Healthy Fats vs. Unhealthy Fats: The Truth About Saturated Fat and Heart Disease Risk

We’ve been told for years that eating saturated fat, the kind found in meats, cheeses, and other dairy foods, can cause heart disease. But instead of focusing on avoiding unhealthy fats, we’re being encouraged to eat healthier fats from nuts, seeds, seafood, and vegetable oils.

A study published last year suggests that eating too much saturated fat does not increase risk of heart disease. Instead, researchers say, it appears that unsaturated fats like those found in olive oil, nuts, and avocado do reduce the risk of cardiovascular events.

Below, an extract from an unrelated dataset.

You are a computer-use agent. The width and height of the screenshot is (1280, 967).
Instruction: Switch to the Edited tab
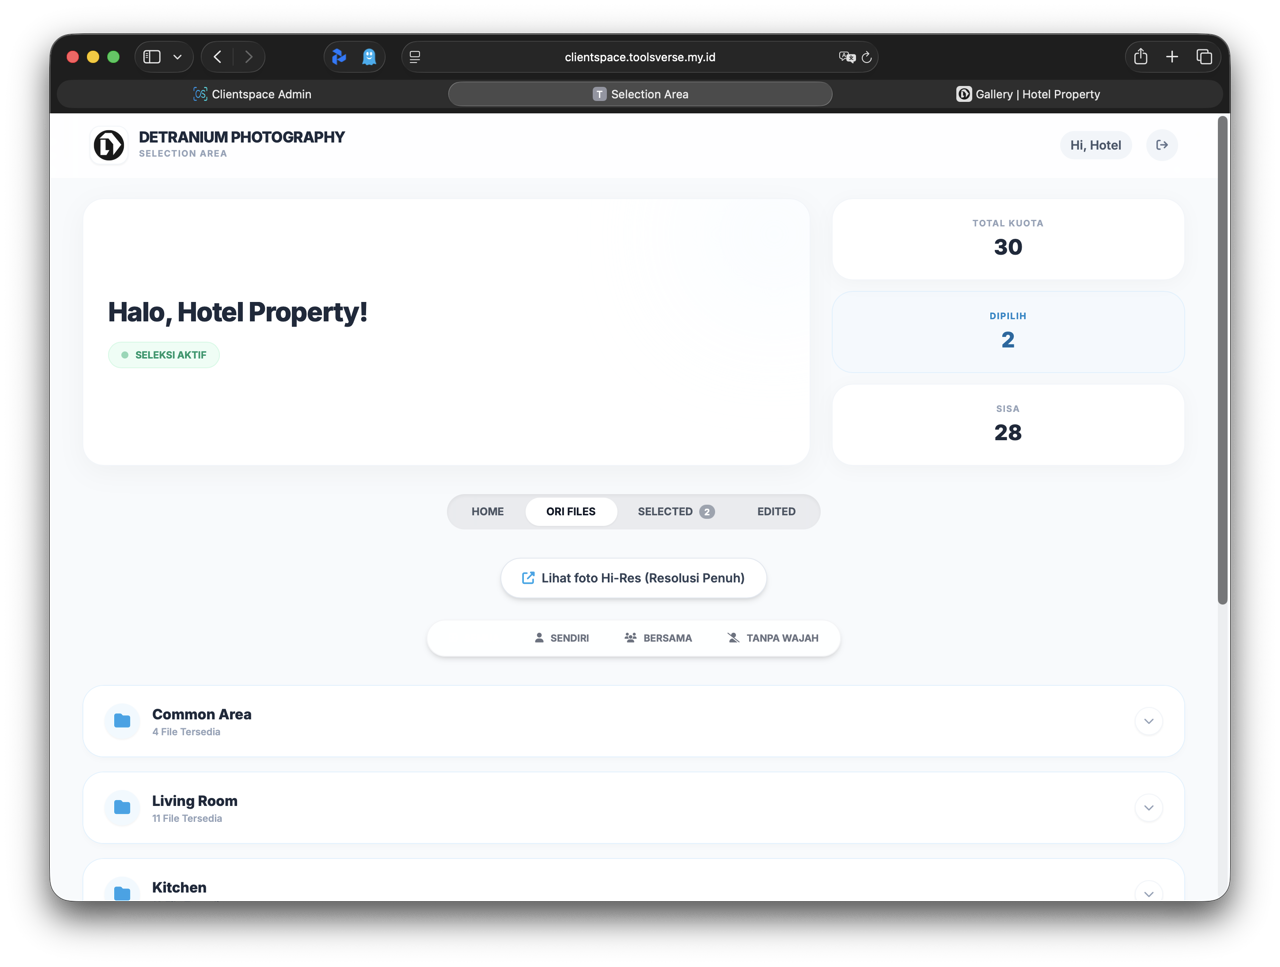tap(776, 511)
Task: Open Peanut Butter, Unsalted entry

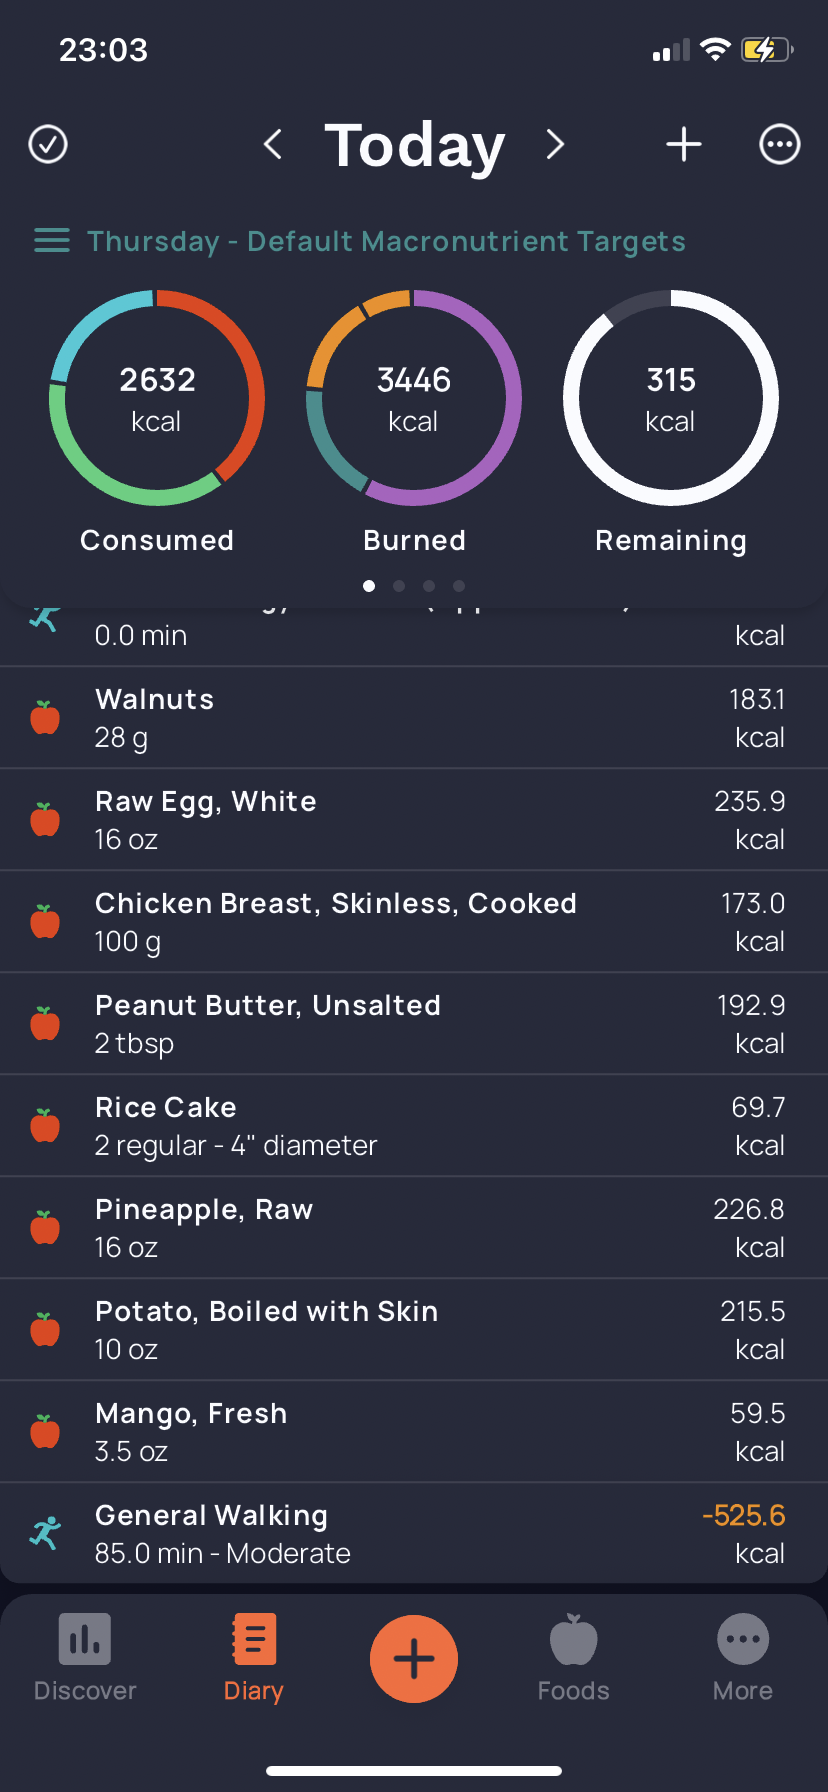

A recent study suggests that eating too much saturated fat does not increase your risk of cardiovascular disease. However, this same study did show that consuming trans fats increases your risk of heart disease.

But this research isn’t definitive proof that saturated fat is safe. Some experts say we shouldn’t worry too much about saturated fats yet.

Health experts like the American Heart Association say eating too much saturated fat increases your risk of cardiovascular diseases. They aren’t changing their recommendations.

What Foods Can Help With Weight Loss?
While scientists haven’t yet discovered the perfect diet, there are plenty of healthy foods to choose from. Here are three suggestions to consider:

Don’t view this study as a green light to load up on butter, steak, and cheese. Be smart about the saturated fats in your diet.

“Countless studies show that replacing saturated fat with polyunsaturated fat reduces cardiovascular disease,” says Alice Lichtenstein, professor of nutrition science and policy at Tufts University in Boston. “Polyunsaturated fats, often referred to as ‘omega 3’ and ‘omega 6,’ come from vegetable oils — soybean, corn, and canola — and fatty fish like salmon, mackerel, herring, and trout.” They are also found in many nuts, especially walnuts, pine nuts, pecans, and Brazil nuts.

The best way to prevent heart disease may be to eat more whole, unprocessed foods. So eat fish, beans, fruits, vegetables, brown rice, nuts, seeds, vegetable oils and olive oils, and even some animal products like yogurt and high-quality meats and cheeses. The Mediterranean diet, which draws about 45% of calories from fats — including small amounts of saturated fat — is a good choice.

Remember: Diet isn’t the only reason why people get or don’t get heart disease. Other factors, like genetics and lifestyle habits, also contribute to this condition.